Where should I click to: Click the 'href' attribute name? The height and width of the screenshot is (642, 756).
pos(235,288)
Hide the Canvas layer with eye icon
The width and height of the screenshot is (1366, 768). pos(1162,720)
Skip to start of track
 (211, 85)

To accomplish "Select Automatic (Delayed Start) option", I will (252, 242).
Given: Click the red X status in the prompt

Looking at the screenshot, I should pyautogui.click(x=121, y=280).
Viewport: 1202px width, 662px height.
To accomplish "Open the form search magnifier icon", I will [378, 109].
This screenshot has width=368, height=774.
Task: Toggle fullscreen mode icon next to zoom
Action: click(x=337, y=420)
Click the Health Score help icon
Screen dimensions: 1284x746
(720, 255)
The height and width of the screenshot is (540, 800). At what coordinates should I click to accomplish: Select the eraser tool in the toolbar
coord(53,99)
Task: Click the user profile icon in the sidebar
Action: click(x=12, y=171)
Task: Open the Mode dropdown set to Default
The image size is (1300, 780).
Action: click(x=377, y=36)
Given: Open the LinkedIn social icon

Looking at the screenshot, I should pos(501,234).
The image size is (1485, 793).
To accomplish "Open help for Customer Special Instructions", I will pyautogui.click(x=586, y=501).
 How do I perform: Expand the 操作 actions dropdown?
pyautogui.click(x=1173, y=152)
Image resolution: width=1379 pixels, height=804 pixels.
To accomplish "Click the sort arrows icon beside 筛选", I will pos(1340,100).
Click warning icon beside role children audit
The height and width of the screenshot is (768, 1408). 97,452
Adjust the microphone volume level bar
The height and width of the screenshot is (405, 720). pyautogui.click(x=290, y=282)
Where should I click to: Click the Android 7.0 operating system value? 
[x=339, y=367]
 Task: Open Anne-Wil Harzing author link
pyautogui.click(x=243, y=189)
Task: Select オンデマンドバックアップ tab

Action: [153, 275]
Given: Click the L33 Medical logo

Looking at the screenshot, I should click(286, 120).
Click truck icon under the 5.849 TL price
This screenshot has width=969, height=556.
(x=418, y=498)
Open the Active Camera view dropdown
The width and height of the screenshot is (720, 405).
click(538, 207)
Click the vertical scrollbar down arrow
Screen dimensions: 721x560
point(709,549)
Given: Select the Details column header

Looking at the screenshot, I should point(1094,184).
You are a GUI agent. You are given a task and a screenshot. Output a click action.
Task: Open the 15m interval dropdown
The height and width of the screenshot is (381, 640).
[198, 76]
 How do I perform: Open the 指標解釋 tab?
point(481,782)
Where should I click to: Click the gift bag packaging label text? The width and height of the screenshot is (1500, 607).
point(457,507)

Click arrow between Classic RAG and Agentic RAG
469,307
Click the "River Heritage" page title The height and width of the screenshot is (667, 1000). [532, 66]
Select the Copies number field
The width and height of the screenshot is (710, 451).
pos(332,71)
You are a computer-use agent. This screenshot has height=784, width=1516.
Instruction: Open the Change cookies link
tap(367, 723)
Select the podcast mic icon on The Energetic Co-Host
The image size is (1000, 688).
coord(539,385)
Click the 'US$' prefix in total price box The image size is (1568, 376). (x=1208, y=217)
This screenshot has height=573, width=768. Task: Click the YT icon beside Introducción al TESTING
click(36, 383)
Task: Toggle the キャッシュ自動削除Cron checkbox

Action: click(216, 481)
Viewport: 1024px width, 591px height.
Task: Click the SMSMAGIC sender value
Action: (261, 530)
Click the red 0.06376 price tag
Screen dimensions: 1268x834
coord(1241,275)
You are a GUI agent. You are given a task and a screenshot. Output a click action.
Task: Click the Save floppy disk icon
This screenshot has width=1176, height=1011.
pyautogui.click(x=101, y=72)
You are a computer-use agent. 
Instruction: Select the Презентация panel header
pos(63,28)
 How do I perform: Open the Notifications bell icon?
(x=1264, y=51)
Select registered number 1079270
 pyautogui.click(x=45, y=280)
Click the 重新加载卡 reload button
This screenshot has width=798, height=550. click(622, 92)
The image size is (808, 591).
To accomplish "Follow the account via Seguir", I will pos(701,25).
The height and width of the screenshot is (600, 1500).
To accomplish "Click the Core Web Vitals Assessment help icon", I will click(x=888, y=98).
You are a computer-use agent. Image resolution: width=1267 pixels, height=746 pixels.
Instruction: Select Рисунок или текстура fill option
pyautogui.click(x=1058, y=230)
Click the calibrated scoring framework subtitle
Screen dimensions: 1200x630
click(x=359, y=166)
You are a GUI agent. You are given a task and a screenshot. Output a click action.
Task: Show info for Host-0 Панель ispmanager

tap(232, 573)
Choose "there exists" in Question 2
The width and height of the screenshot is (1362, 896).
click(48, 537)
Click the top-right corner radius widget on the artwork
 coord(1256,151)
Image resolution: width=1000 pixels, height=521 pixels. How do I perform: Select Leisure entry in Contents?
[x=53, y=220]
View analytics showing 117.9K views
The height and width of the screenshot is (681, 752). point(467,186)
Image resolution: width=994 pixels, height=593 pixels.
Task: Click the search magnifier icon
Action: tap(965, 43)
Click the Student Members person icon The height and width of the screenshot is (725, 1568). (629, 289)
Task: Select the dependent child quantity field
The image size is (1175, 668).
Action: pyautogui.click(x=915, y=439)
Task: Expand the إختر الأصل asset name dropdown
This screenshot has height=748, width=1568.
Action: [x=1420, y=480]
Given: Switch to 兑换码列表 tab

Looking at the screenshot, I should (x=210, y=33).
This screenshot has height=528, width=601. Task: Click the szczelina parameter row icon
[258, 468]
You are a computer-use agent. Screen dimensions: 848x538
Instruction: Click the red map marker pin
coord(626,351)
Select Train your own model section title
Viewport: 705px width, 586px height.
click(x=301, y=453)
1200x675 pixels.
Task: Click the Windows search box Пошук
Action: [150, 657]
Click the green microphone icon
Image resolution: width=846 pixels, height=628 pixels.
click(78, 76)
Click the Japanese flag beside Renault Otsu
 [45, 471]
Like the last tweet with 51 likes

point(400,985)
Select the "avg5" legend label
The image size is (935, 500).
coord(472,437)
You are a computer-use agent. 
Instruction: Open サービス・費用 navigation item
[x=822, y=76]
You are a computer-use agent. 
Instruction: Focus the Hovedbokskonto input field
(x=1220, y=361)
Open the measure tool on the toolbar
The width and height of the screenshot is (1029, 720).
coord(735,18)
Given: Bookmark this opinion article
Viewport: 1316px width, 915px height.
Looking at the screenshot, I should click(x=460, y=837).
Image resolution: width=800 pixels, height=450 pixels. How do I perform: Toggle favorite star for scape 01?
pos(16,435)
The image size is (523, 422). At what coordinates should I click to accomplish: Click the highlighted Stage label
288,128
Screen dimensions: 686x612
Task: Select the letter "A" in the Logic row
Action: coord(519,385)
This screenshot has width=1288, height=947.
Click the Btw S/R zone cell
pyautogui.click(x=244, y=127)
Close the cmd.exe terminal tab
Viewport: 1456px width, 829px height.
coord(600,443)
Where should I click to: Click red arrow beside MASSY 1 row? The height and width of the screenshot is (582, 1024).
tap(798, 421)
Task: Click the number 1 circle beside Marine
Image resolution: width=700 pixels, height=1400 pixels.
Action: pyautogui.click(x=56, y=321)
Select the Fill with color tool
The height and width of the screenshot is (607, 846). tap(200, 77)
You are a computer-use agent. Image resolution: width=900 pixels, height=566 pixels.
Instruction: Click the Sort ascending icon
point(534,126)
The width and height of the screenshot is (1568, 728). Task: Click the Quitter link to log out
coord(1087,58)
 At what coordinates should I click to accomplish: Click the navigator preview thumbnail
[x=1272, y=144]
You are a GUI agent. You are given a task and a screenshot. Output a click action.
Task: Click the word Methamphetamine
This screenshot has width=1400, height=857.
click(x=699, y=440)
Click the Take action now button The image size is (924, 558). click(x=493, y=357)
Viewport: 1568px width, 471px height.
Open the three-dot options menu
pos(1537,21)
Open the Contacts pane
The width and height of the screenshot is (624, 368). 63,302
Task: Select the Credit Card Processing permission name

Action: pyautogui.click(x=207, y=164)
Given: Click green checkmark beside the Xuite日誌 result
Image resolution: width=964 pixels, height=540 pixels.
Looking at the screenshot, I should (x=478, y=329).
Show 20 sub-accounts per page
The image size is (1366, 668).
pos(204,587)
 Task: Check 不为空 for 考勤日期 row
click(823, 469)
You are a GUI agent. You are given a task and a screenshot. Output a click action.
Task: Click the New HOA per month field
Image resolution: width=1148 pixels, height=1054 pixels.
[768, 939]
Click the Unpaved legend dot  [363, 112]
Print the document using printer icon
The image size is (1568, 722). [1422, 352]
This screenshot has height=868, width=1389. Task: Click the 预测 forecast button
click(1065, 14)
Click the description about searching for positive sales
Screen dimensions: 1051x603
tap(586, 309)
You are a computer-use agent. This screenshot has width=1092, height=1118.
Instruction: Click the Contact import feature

> [WORK REQUIRED] Would you please return every line in the listing where "legend" shows up?

> [THE COMPLETED TASK]
Select the "avg5" legend label
Click the Unpaved legend dot  [363, 112]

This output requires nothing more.